▸ What to work on:
Copy out every line of the records in which "computer" can be found.

----- Extracted data

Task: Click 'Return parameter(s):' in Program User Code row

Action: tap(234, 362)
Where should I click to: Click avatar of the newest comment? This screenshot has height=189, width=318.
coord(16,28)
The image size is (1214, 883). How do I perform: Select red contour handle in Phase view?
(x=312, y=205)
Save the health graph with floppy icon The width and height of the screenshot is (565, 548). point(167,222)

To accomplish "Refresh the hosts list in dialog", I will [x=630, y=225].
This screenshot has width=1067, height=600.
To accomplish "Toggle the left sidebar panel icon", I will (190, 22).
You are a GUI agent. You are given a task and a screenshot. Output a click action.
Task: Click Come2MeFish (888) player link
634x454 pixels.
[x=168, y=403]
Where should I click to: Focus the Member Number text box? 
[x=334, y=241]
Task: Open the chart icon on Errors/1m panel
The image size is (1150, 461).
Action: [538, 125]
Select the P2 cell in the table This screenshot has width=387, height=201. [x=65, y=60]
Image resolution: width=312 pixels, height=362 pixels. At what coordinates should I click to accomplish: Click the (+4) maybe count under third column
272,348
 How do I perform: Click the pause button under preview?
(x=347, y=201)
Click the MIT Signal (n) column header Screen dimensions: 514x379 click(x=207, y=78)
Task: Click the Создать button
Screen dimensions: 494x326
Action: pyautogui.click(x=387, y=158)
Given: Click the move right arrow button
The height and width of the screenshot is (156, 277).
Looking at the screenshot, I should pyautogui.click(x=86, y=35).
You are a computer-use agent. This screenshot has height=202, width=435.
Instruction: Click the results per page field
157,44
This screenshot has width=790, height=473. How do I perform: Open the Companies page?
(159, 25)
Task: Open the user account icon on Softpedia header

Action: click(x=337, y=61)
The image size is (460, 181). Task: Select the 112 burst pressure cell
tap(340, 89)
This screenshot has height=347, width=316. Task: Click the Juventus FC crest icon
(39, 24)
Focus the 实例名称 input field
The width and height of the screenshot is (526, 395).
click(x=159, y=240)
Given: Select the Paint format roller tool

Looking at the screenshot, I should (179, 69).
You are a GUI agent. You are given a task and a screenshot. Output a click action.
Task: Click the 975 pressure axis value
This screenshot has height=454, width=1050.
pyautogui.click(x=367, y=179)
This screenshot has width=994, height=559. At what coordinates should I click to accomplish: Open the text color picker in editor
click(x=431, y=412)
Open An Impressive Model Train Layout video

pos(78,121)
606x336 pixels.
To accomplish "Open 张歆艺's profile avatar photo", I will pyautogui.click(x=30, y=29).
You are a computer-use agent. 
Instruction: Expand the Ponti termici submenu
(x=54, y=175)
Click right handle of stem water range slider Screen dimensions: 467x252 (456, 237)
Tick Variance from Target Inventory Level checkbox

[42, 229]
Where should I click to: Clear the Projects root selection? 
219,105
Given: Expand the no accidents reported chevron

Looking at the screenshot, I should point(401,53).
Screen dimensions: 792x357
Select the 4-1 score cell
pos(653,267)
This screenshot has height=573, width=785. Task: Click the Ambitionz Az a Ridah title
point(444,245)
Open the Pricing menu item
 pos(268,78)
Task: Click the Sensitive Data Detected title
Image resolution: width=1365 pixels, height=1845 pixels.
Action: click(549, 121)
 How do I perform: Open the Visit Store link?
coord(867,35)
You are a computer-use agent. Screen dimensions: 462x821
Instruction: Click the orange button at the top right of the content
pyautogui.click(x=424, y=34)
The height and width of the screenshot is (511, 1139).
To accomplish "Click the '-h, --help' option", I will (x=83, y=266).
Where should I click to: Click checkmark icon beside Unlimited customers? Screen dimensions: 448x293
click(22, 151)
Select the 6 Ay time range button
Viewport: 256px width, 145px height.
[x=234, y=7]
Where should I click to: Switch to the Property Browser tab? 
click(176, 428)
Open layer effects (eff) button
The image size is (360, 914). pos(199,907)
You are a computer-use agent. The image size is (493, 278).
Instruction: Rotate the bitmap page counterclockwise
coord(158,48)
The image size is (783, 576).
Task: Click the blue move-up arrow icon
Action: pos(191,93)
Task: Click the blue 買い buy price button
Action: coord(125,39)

----------

▸ Solution below:
You are a computer-use agent. This screenshot has height=202, width=435.
You are a computer-use agent. 
You are a computer-use agent. Screen dimensions: 462x821
You are a computer-use agent. The image size is (493, 278).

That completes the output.